Sep 9 In Seoul the US military accepts the surrender of the Japanese. It frees English and Australians prisoners of war. It establishes a US military government south of the 38th parallel. Koreans are hostile and frequently violent toward those among them who had collaborated with the Japanese, but the US general in charge, John R. Hodge, includes those who had collaborated with the Japanese in his Korean administration and police. Many Koreans see the Americans as occupiers.
Sep 13 British forces arrive in Saigon for the expressed purpose of disarming the Japanese there.
Sep15 The freeing of Dutch prisoners in Indonesia begins.
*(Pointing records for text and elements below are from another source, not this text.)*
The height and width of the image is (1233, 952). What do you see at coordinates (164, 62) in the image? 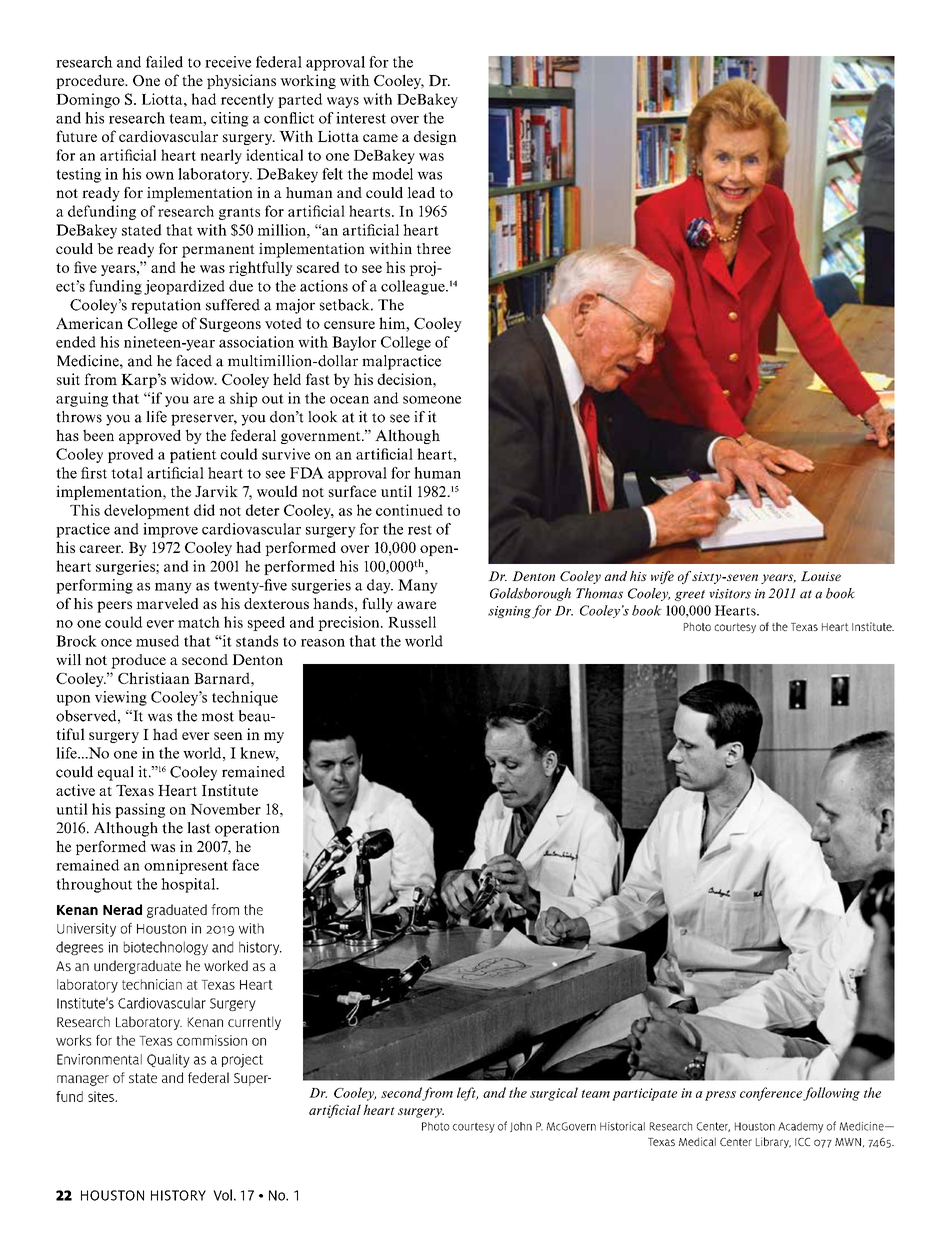
I see `failed` at bounding box center [164, 62].
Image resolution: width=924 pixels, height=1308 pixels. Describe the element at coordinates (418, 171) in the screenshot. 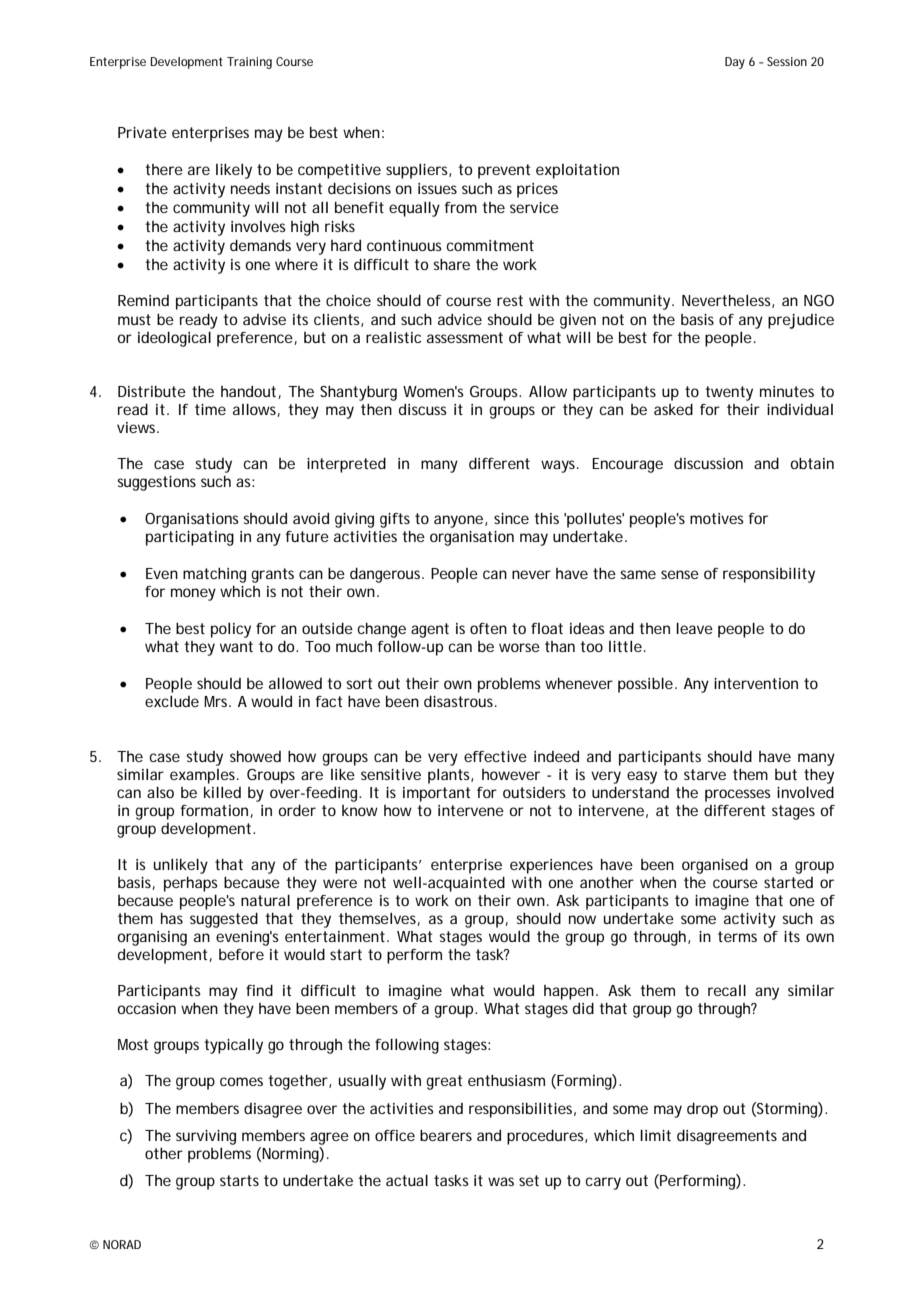

I see `suppliers` at that location.
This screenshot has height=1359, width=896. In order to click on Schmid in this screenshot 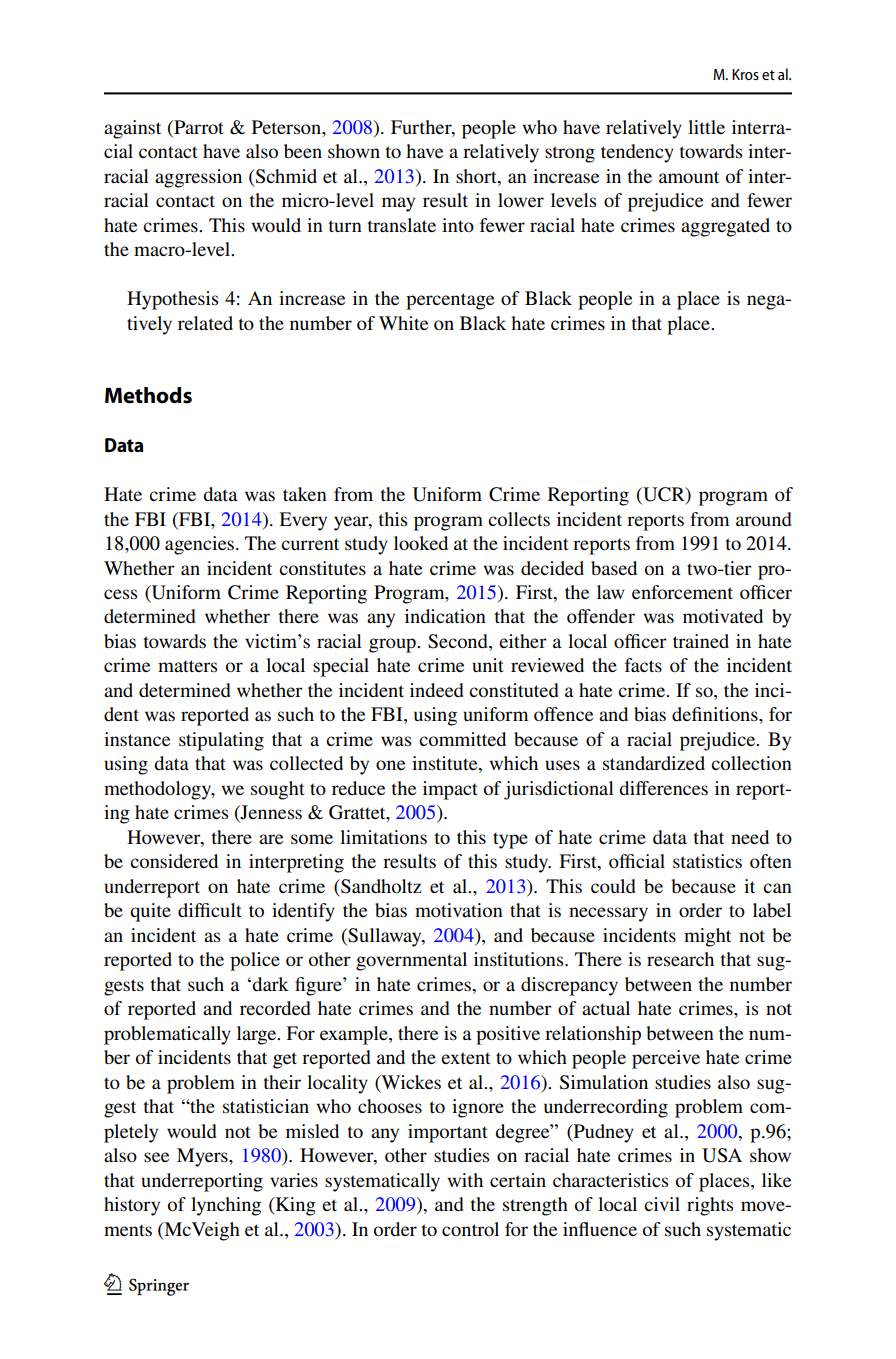, I will do `click(285, 176)`.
Sep 22 In Saigon 1,400 French soldiers and some of the 20,000 or so French civilians there, attack the Viet Minh and kill civilians, including children. A French struggle for control of Vietnam begins.
Oct 9 The British arrange for the transport of additional French troops to Indochina, including Vietnam, and agree to turn over responsibilities there to the French.
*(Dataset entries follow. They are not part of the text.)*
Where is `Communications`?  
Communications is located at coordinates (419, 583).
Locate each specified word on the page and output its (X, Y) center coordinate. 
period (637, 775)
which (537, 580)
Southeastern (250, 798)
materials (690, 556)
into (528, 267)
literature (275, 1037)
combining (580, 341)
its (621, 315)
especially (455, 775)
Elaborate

Oct 15 Poland becomes the 51st member of the United Nations.
Oct 24 In Norway, Quisling has been convicted of treason and is hanged.
Nov 10 The government of Enver Hoxha in Albania is recognized by Western Powers.
Nov 11 Yugoslavia's population has more than a 90 percent voter turn-out, and it gives overwhelming support to the popular front government of Josip Tito.
Nov 20 In Nuremberg Germany, war crimes trials begin.
Dec 4 US Senator James O. Eastland joins others in helping alarm the Russians about opinion in the United States. He speaks of "Mongolian hordes stalking the streets of Western civilization as conquerors." He adds that the American people "must realize that Russia is a predatory, aggressor nation, and that today she follows the same fateful road of conquest and aggression with which Adolf Hitler set the world on fire."
Dec 29 The US and the Soviet Union have agreed to the formation of a provisional government for a united and independent Korea. With Britain they have agreed to "trusteeship" for Korea not to exceed five years. In Korea news of the trusteeship is greeting with disappointment, anger and violence.
Dec 1-31 Australians are turning over areas in Indonesia to Dutch forces.